El péptido encuentra la firma molecular específica del tumor o de la grasa y lleva consigo una bomba: la molécula klaklak (lea en Pesquisa FAPESP nº 115). “Es una estructura en forma de sacacorchos rica en cargas negativas, que ataca a la membrana de las mitocondrias”, describe Giordano. Al destruir a las mitocondrias, las centrales de energía de las células, el klaklak elimina específicamente a las células indeseables, tales como los vasos que irrigan los tumores.

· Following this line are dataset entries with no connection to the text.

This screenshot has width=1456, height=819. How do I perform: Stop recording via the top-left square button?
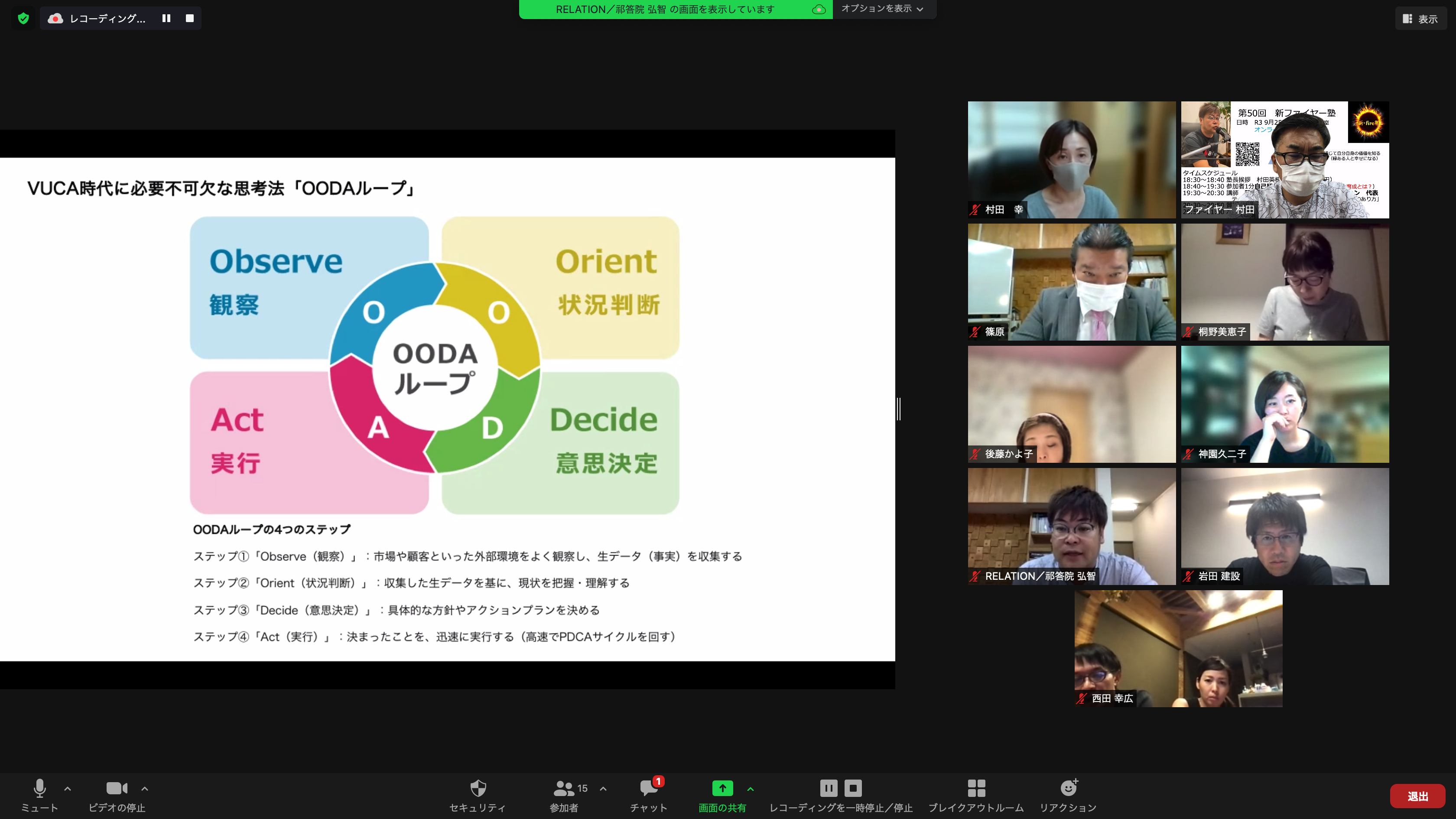tap(190, 18)
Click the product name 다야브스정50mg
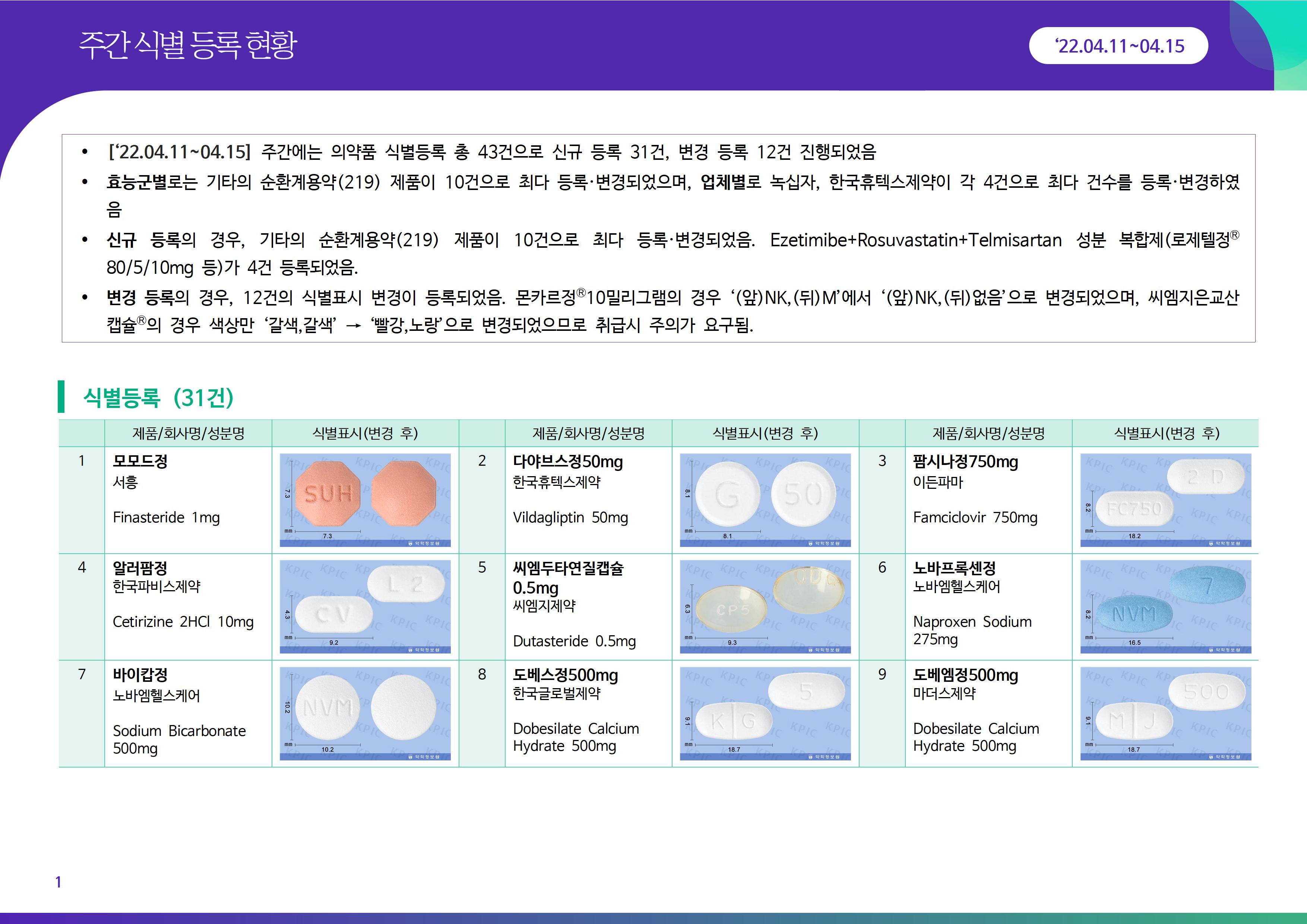 click(x=567, y=461)
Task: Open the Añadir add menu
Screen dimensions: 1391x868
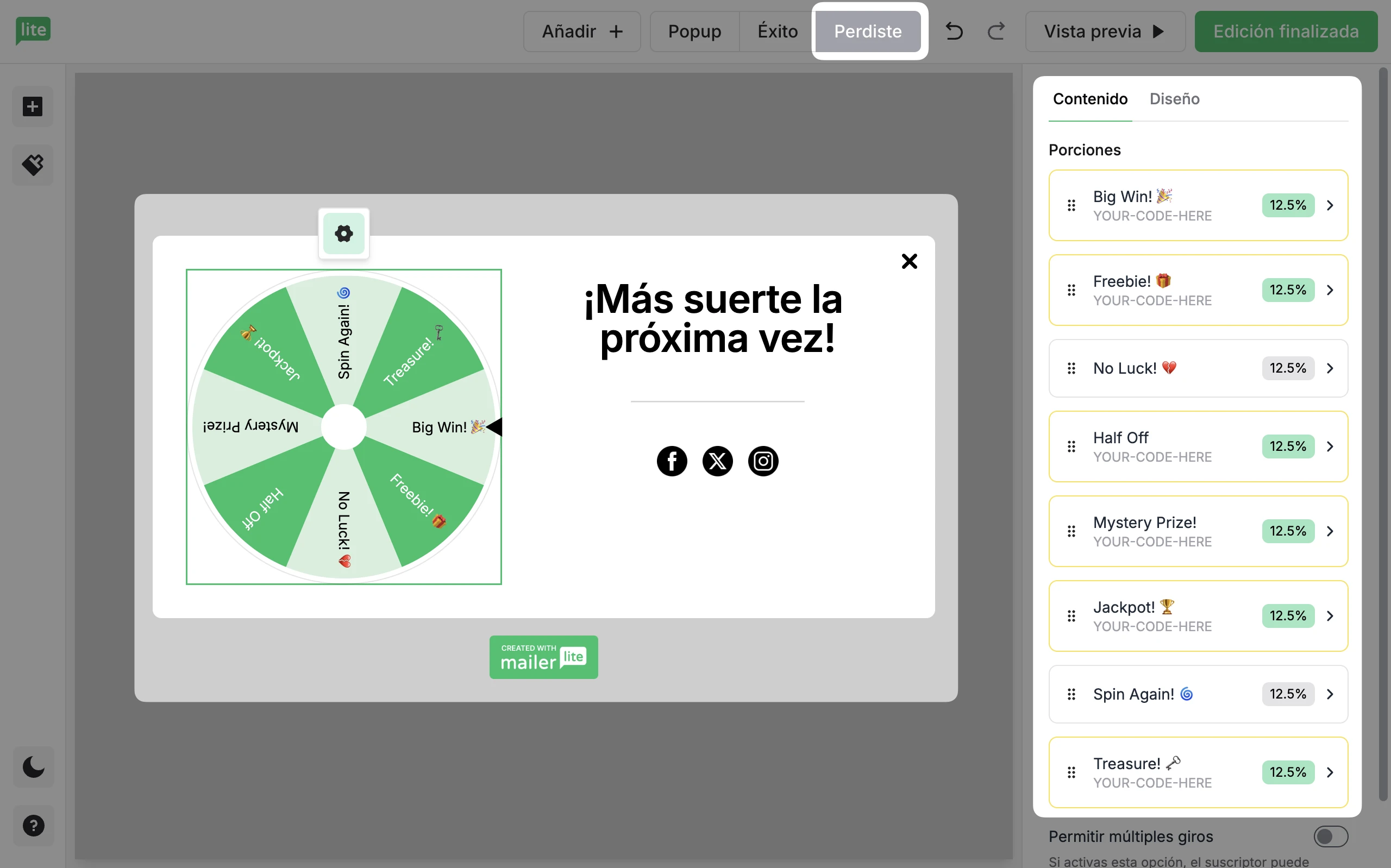Action: (581, 31)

En una fase más inicial de la investigación, la catalana Marina Cardó-Vila trabajó junto con Giordano en el M.D. Anderson, empleando técnicas similares en distintas moléculas. Ella demostró en un artículo publicado también en la edición de marzo de PNAS que un sistema de péptido invertido (de forma D), como el elaborado por su colega, es eficaz para inhibir virus o el crecimiento de tumores mamarios en lauchas.

Fuerza
Además de potenciales fármacos, el péptido rastreador de Giordano también demostró ser una eficaz herramienta de investigación. En colaboración con el patólogo lituano Rubin Tuder, quien egresó de la USP y es docente de la Universidad de Colorado, demostró en 2008, en el Journal of Biological Chemistry, que esa técnica permite encontrar y destruir los vasos que mantienen la estructura de los alvéolos pulmonares y causar lesiones similares a las que existen en los pulmones de fumadores con enfisema. En ese caso, los péptidos funcionan como un antirremedio. La utilidad de esto consiste en producir en laboratorio ratones con características pulmonares de enfisema, lo que permite estudiar la enfermedad más a fondo.

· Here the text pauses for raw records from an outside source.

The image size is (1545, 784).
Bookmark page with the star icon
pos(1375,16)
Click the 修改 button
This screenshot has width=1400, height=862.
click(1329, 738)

Tuder apunta ahora también a emplear este método para ayudar en el diagnóstico de la hipertensión pulmonar, caracterizada por la proliferación de células en los vasos de los pulmones, que en Brasil se asociada a la esquistosomiasis (lea en Pesquisa FAPESP nº 158). Actualmente, para espiar el interior de los vasos, hay que insertar un catéter por la ingle, venas adentro. El plan del investigador consiste en acoplar partículas de oro, por ejemplo, a péptidos rastreadores. El oro es reconocido en la tomografía, un examen mucho menos invasivo que el cateterismo. “Intento hallar péptidos que localicen esas lesiones pulmonares para auxiliar en el diagnóstico por imágenes”, explica el patólogo. Él ha encontrado, en cultivos de células de pacientes, moléculas prometedoras para desempeñar ese papel. y en dos meses espera tener más detalles que pueda contar.

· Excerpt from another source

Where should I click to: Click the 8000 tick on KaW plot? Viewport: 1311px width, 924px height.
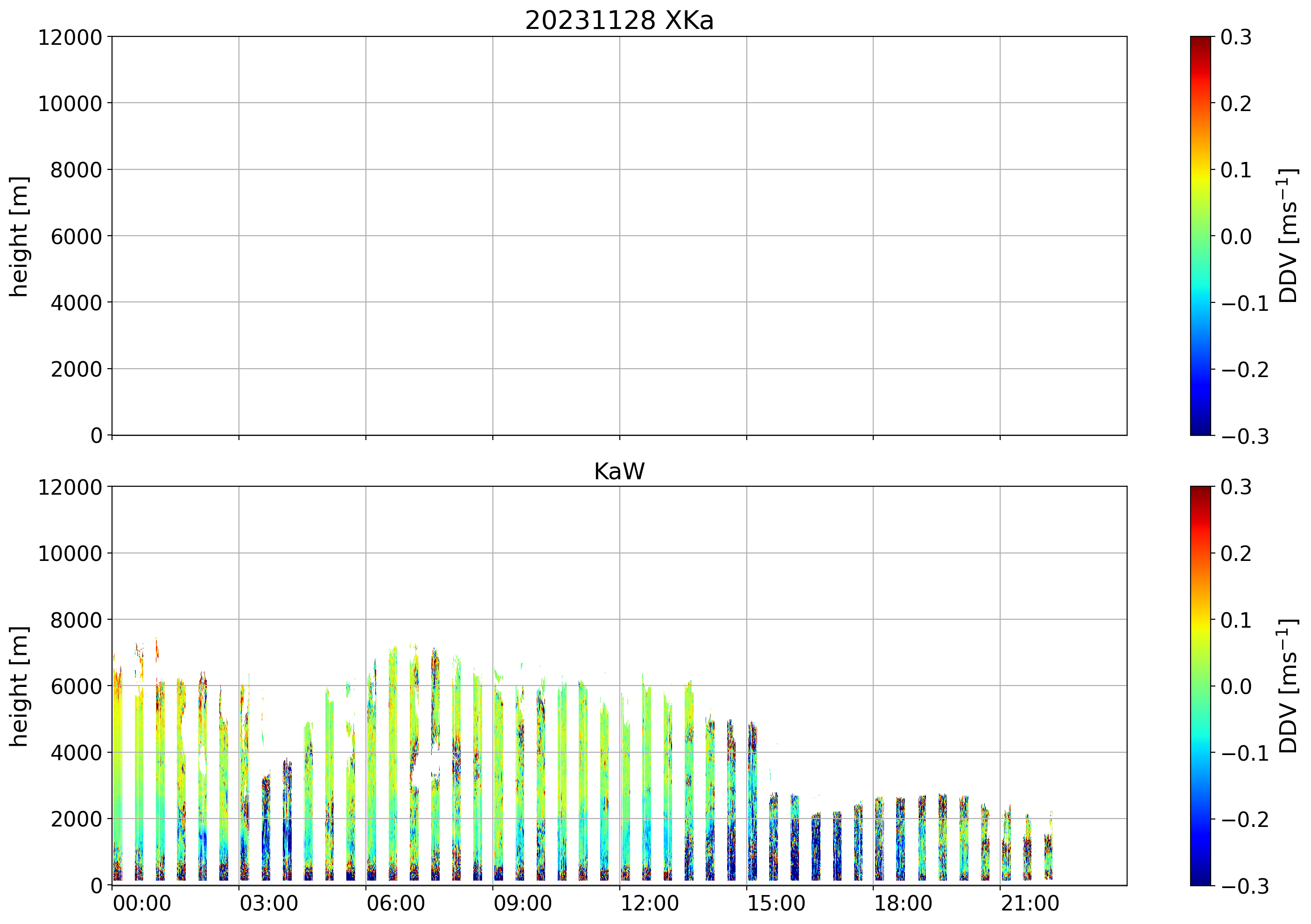tap(76, 620)
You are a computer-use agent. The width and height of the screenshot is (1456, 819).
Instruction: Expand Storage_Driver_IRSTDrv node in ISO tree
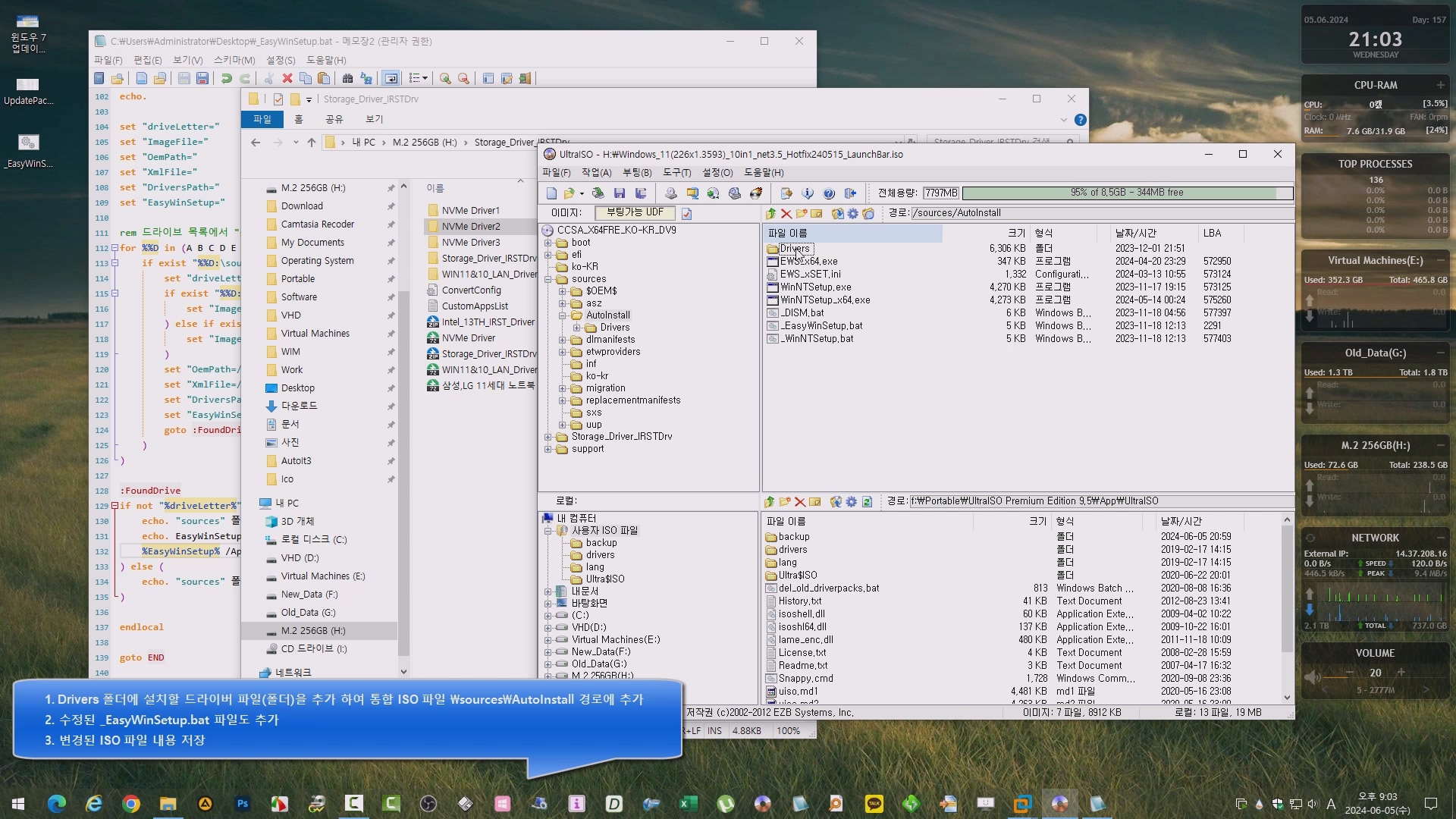(548, 437)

Aunque el método sea prometedor contra enfermedades importantes, los investigadores no esperan que sea una panacea. Ni mucho menos planean inyectar péptidos cargados de klaklak para atacar preventivamente tumores no diagnosticados. “El cáncer es una enfermedad sumamente difícil”, comenta Renata. “Son pasos pequeños, y los beneficios son progresivos; pero si uno no lo intenta, no logra nada.”

El proyecto
Detección de nuevos marcadores moleculares de la retina angiogénica y diseño racional de nuevos agentes terapéuticos para enfermedades oculares con un componente vascular (nº 2008/54806-8); Modalidad Joven Investigador; Coordinador Ricardo José Giordano – IQ/USP; Inversión R$ 774.669,76

Artículos científicos
GIORDANO, R. J. et al. From combinatorial peptide selection to drug prototype (I): Targeting the vascular endothelial growth factor receptor pathwayPNAS. v. 107, n. 11, p. 5.112-17. 16 mar. 2010.
CARDÓ-VILA, M. et al. From combinatorial peptide selection to drug prototype (II): Targeting the epidermal growth factor receptor pathwayPNAS. v. 107, n. 11, p. 5.118-23. 16 mar. 2010.
GIORDANO, R. J. et al. Targeted induction of lung endothelial cell apoptosis causes emphysema-like changes in the mouseJournal of Biological Chemistry. v. 283, n. 43, p. 29.447-60. 24 out. 2008.